While switching to Redis Streams, we replaced Celery's main loop with an asyncio-based event-loop and mixed it with threads to migrate step-by-step. Let's see how we did it!

Where to start?

The first thing to do is to write an event-loop. We used asyncio to replace the Celery processes with asyncio tasks. The main function would start N engine instance as tasks and schedule them. Each engine task would run the heavy work by calling asyncio.to_thread, ensuring the event-loop can schedule all the tasks (await yields back the execution), and assuring the blocking code runs into its own thread.

The code would be something like:

async def legacy_blocking_engine_code():
    ...

def our_sync_async_glue():
    asyncio.run(legacy_blocking_engine_code())

async def new_engine():
    async for some_events in our_redis_stream.read_a_batch_of_events():
        await asyncio.to_thread(our_sync_async_glue)

async def main():
    for _ in range(WORKER_NUMBER):
        asyncio.create_task(new_engine())

asyncio.run(main())

That first step made sure that the core of the engine was completely async.
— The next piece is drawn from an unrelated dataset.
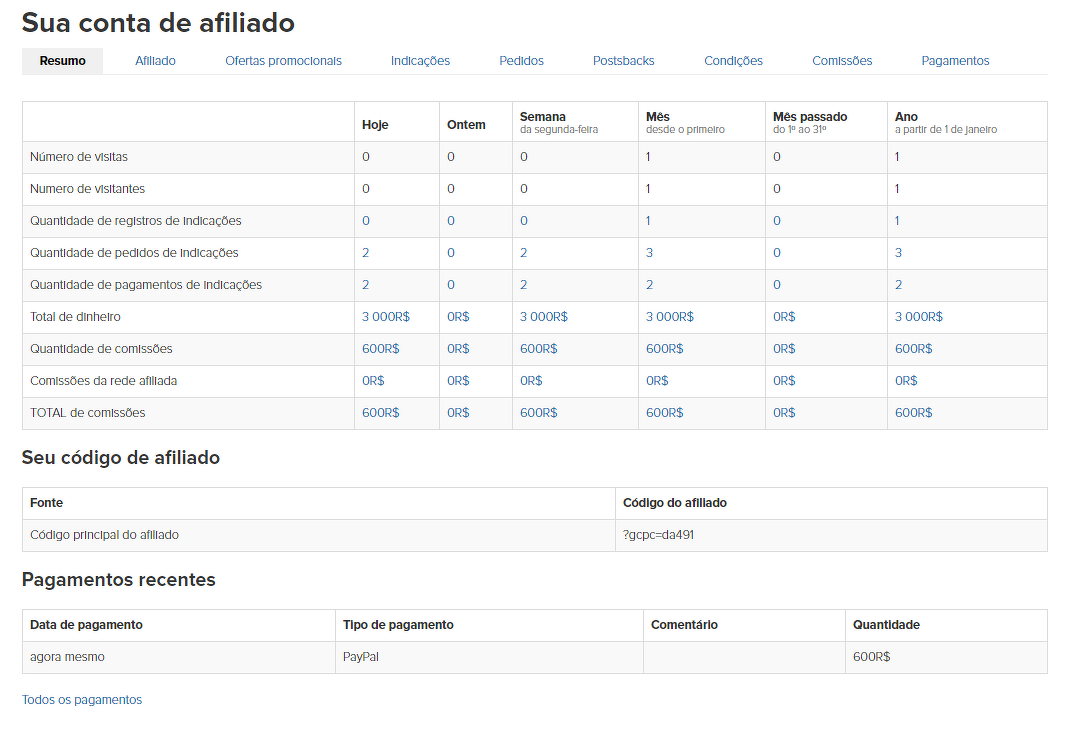Click the active Resumo tab

(62, 61)
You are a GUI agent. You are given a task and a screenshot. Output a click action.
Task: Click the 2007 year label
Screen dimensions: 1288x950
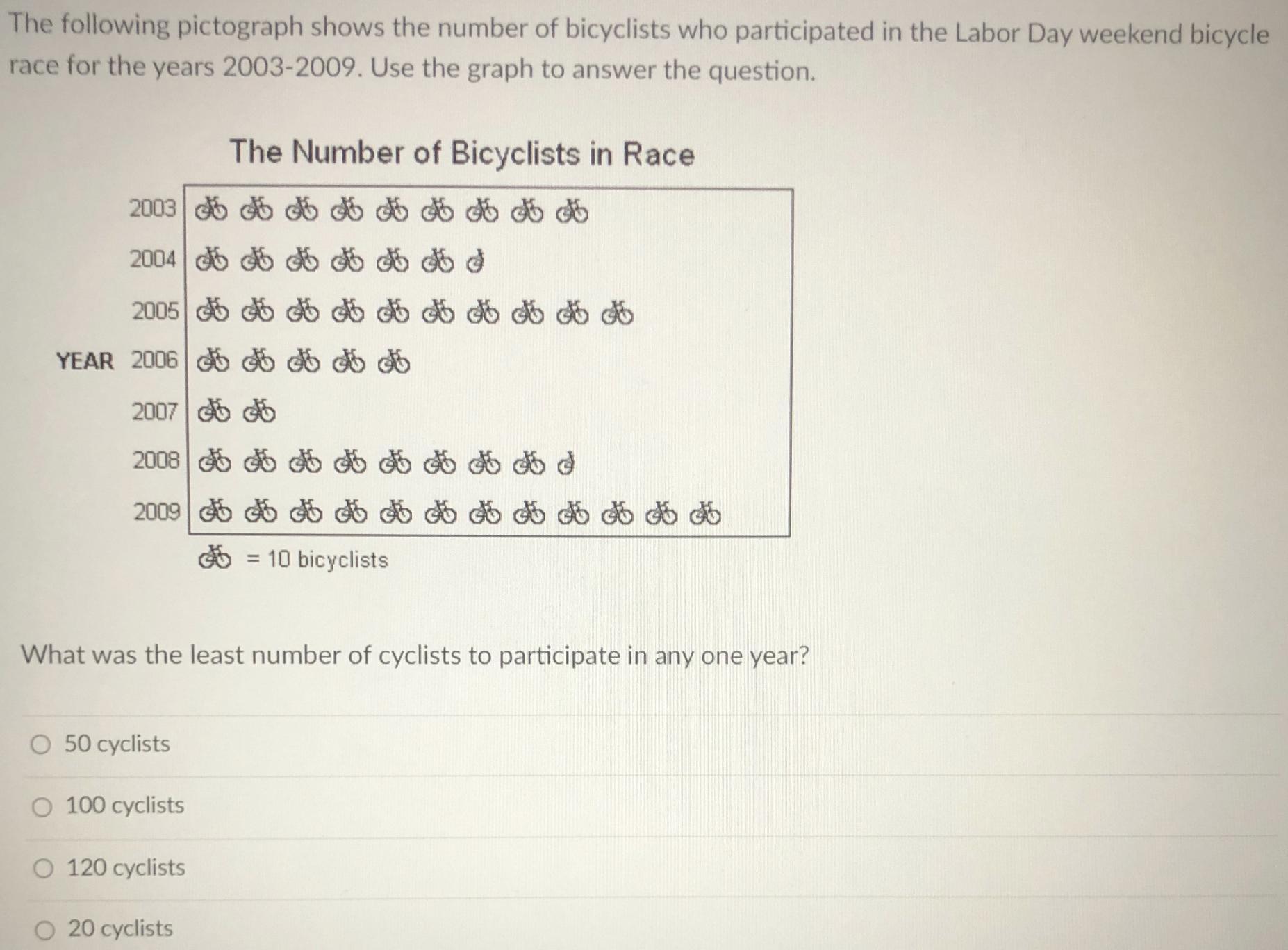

The coroutine our_legacy_blocking_engine_code() is not async and can block, but it does not preclude the other engine's tasks since it runs in its own thread.

Convert all the code!

Now that the chore is async, the rest of the job is to convert all the internals to be async. Converting code is not the most fun, but it's pretty straightforward.

We ditched our old-world libraries, such as redis-py and requests, and replaced them with fancy new async aredis and httpx. As httpx supports a synchronous mode, it was even possible for us to start the httpx migration early on without bothering with the async approach.

Slowly but surely, we rewrote every def function with their async def equivalent, leveraging the asynchronous method of the I/O libraries. If we needed a bridge between a synchronous operation and an asynchronous one, we would run the async def with asyncio.run.

async def update_foobar(ctxt):
    data = await ctxt.async_redis.get("my-data")
    ...
    ctxt.sync_http.post("https://api.github.com/repos/....", json=payload)
    ...
    await ctxt.async_redis.set("my-data", updated, nx=True)

Once converted, the code would become:

async def update_foobar(ctxt):
    data = await ctxt.async_redis.get("my-data")
    ...
    await ctxt.async_http.post("https://api.github.com/repos/....", json=payload)
    ...
    await ctxt.async_redis.set("my-data", updated, nx=True)

On the non-technical side, we enforced a code review policy that mandated using asynchronous code for any new feature. That made sure we were going in the right direction and that we were not adding more and more technical debt as the project grew.

The end

Finally, once we converted every function, we pushed the last change removing the remaining blocking code and dropping the remains of the blocking Redis and HTTP clients.

As we were confident that all our code was async, there was no more reason to use threads to parallelize engine workers. With such a simple change, we removed the threads and moved all the tasks into the same event-loop.

The code change would look like this:

--- sync-async.py
+++ async.py
@@ -1,10 +1,13 @@

-    async def our_fully_migrated_async_engine_code():
+    async def our_legacy_blocking_engine_code():
         ...

+    def our_sync_async_glue():
+        async.run(our_legacy_blocking_engine_code())
+
     async def new_engine():
         async for some_events in redis.read_a_batch_of_events():
-            await our_fully_migrated_async_engine_code()
+            await asyncio.to_thread(our_sync_async_glue)

     async def main():
         for _ in range(WORKER_NUMBER):

Did it work?

To make sure that everything went smooth, we added metrics to various parts of our engine. Our primary metric is measuring the engine latency, i.e., the time needed to start the treatment of new events.

If this number increased, it would have meant that something was blocking the execution, preventing scheduling of other worker's tasks.

Everything turned out well in our case, and we only saw improvement in all our metrics. We're now able to run up to 50 concurrent workers in only 400 MB of memory.

We switched to async mode after Jan 17

Compared to the original Celery-based architecture, this is a 7x improvement in memory usage, making it easier for Mergify to scale up as it grows.